The next night the Volsci, relying on the1
lack of harmony among the Romans, attacked their camp on the chance that the darkness might encourage desertions or treachery. But the sentries perceived them, the army was roused, and, the signal being given, rushed to arms.
Thus the design of the Volsci came to naught, and the remainder of the night was devoted by both armies to sleeping. On the following day at dawn the Volsci filled up the trenches and assaulted the rampart, and soon they were everywhere pulling down the palisades.
On every side the consul's men were clamouring for the signal —none more loudly than the debtors. He waited a moment, to test the temper of the soldiers. When there could no longer be any doubt of their great ardour, he finally gave the command for a sortie and released them, eager for the fray. At the very first onset the enemy were routed.
While they ran, the foot-soldiers struck at them from behind as long as they could keep up the pursuit; then the horsemen drove them panic-stricken clear to their camp. Soon the camp itself had been surrounded by the legions, and when the Volsci had fled from it in terror, it was taken and plundered.

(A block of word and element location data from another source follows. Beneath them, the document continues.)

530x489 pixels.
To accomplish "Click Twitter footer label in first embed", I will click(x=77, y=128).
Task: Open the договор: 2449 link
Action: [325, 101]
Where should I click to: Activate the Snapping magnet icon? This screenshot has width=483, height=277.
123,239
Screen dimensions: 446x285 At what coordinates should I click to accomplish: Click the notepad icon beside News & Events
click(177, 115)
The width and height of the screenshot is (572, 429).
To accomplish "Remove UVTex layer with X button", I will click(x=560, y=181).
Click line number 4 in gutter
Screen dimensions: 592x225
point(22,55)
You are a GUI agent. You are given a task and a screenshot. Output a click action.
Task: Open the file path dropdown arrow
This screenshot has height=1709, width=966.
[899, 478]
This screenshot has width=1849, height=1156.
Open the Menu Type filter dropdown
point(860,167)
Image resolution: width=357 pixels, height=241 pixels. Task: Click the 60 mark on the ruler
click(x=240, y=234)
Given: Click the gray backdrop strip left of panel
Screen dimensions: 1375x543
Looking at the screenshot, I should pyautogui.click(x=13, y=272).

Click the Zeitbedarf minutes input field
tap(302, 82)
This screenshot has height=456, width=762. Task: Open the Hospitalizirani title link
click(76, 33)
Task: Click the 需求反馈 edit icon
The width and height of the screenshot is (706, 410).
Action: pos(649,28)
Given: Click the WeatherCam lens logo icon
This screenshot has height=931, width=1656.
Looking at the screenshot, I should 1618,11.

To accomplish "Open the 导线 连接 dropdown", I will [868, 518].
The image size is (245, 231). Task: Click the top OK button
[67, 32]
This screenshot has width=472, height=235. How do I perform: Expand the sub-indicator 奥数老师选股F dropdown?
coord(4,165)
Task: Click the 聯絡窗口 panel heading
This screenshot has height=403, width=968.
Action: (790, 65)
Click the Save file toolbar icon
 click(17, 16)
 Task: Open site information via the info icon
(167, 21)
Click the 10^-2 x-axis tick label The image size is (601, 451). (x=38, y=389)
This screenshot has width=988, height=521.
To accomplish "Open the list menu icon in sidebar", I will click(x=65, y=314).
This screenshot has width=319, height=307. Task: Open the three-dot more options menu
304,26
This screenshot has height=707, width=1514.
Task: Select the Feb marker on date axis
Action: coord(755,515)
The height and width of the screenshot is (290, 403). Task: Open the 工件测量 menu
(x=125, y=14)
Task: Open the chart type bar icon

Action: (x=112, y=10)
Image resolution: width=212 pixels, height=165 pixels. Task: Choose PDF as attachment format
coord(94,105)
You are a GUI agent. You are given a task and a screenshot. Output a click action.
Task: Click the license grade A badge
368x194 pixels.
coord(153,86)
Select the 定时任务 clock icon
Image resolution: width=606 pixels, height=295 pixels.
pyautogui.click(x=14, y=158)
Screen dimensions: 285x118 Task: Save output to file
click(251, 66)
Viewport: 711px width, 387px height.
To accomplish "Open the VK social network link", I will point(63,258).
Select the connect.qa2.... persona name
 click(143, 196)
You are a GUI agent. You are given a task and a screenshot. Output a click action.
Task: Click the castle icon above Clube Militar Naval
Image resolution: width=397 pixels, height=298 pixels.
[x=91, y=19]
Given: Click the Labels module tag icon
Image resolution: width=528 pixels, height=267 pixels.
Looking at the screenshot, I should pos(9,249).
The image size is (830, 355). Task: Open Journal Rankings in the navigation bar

Next day Servilius led his forces to Suessa Pometia, where the enemy had taken refuge, and within a few days took the town and gave it up to be sacked.2
This yielded some slight relief to the soldiers, who needed it
badly. The consul led his army back to Rome, with great honour to himself. As he was setting out on his return thither ambassadors approached him from [p. 301]
the Volsci of Ecetra, who were alarmed at their own3
prospects, in view of the capture of Pometia. A decree of the senate granted them peace, but took away their land.